Discussion
Predicted droughts and anthropogenic water intensify groundwater
limitation, particularly for groundwater-dependent ecosystems arid
environments (Ashraf et al., 2017; Challis, Stevens, McGrath, & Miller,
2016). Yet, our ability to predict the impacts of groundwater changes on
these ecosystems is still poor. Increasing depth of groundwater (DGW)
alters the soil water supply by dramatically reducing the water
availability (Garrido et al., 2020; Hultine et al., 2020). Water
absorption occurs deeper as groundwater depths decline, which increases
the water transport distance along with the DGW (Wu, Zheng, Li, et al.,
2019). Here, DGW was the most important driver of ecophysiological
adjustments for a small, xeric phreatophytic tree. Increasing DGW
negatively affected the hydraulic properties and growth rate of H.
ammodendron (Fig. 4, Fig. 6 and Fig. 7). Effective osmotic adjustments
(accumulating organic compounds to tolerate low assimilating
branchΨ and facilitate water absorption from deeper soil layers)
decreases the cell turgor, which constrained leaf growth (Fig. 8 and
Fig. 9). The decline in the growth rate, in turn, led to a Huber value
adjustment to increase the water supply of a unit of sapwood area (Fig.
9). The switching of water sources (Wu, Zheng, Li, et al., 2019),
osmotic regulation, and plasticity in Huber value, however, did not
sufficiently compensate for the impact of drought stress on the
physiological performance as reflected in decreased growth rates in
response to DGW during the EGS and even a negative growth rate at most
sites during the LGS. Therefore, more attention should be given to the
influence of groundwater level decline on plant health in natural
ecosystems, especially the most vulnerable arid, desert ecosystems
mainly dominated by phreatophytic species.

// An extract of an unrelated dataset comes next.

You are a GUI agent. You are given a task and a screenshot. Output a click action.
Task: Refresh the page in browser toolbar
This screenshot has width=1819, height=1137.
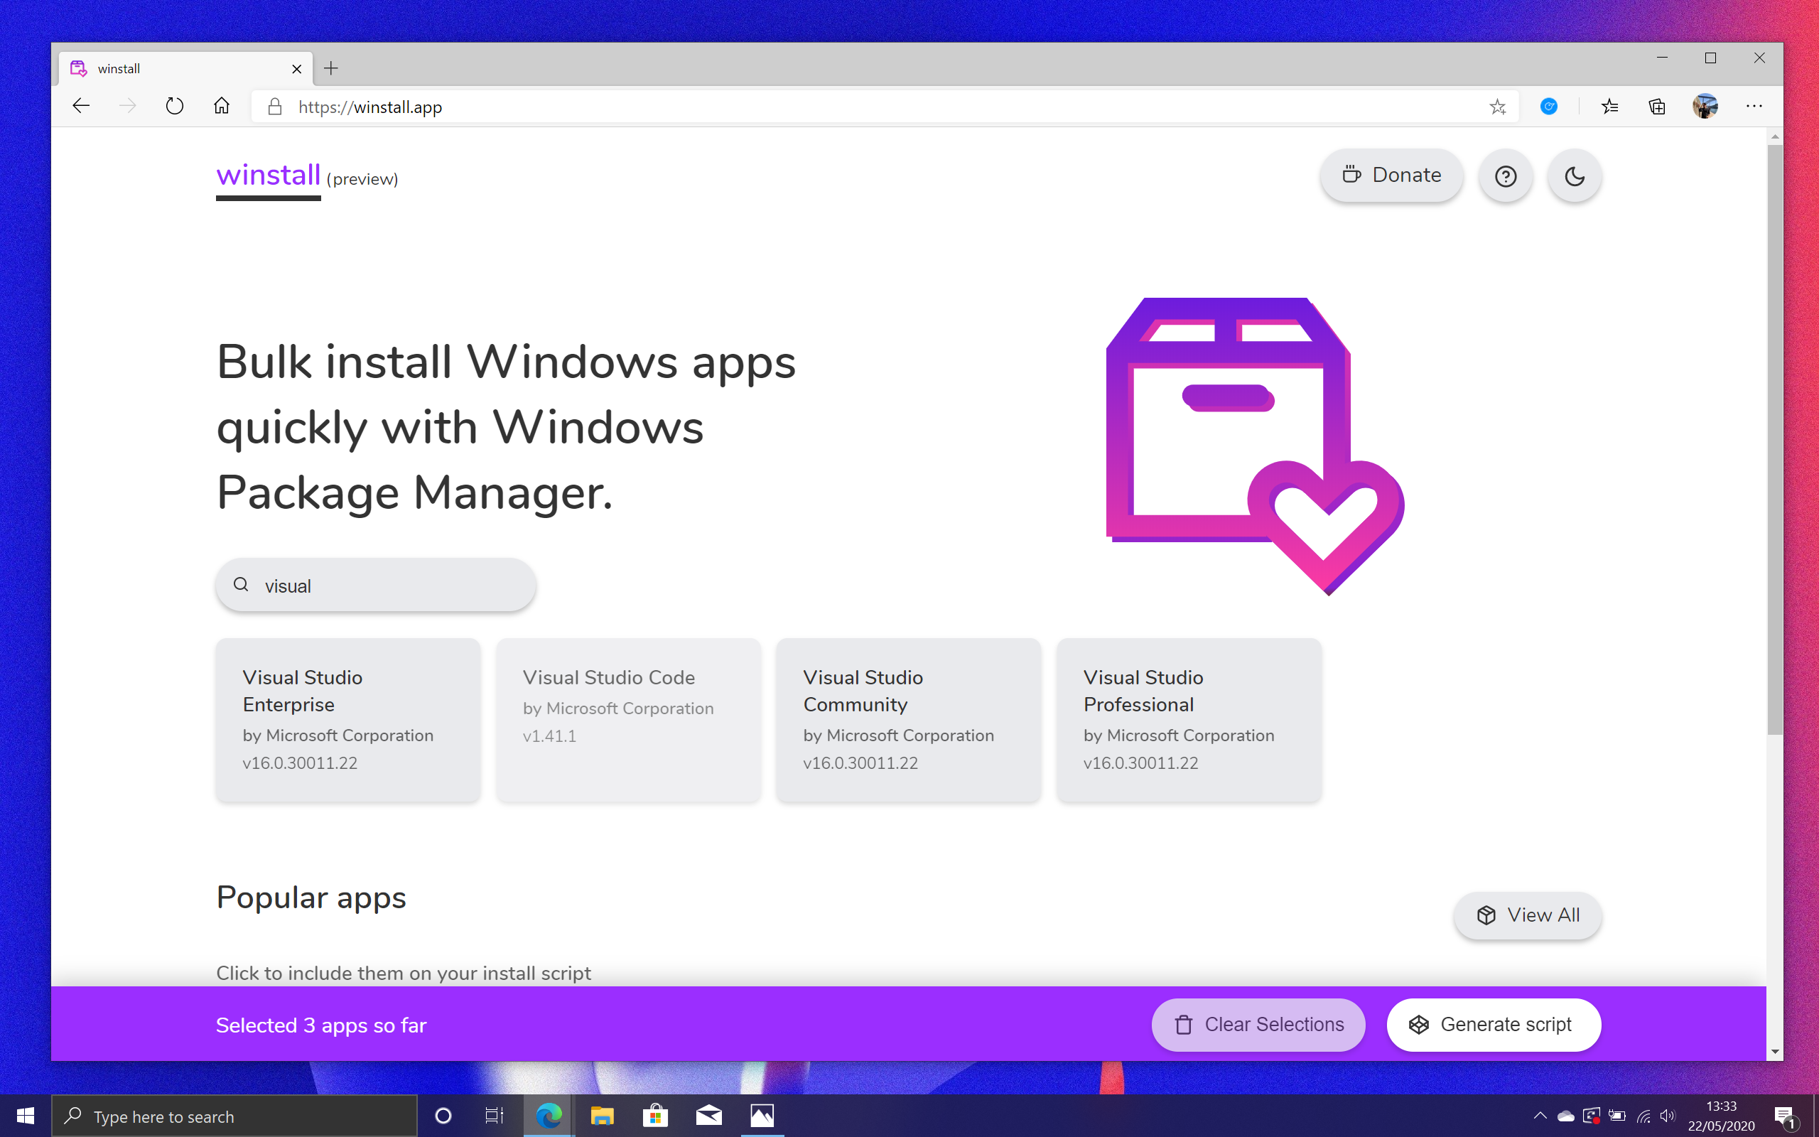click(x=174, y=106)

We divided the growing season into early and late phases to reflect
contrasting
meteorological
conditions in different growth stages. In our research area, snow
usually covers the land, with a maximum depth of 20 cm, from late
November to late March of the next year (H.-F. Zhou, Zheng, Zhou, Dai,
& Li, 2012). Due to the seasonal recharge from snowmelt, the soil water
content was higher in spring and early summer but quickly depleted in
the dry, hot mid/late summer (Tiemuerbieke et al., 2018; Wu, Zheng, Li,
et al., 2019). Therefore, H. ammodendron experiences different
upper soil water conditions during the growing season despite the
pattern of upper soil water content variation being the same across
sites with different DGW values. Thus, it is necessary to distinguish
the EGS and LGS, which may help clarify the impact of groundwater on
hydraulic traits and growth. Additionally, annual growth rhythms may
influence the impact of DGW on plants. Future studies should distinguish
dynamic changes in leaf growth caused by soil water supply conditions.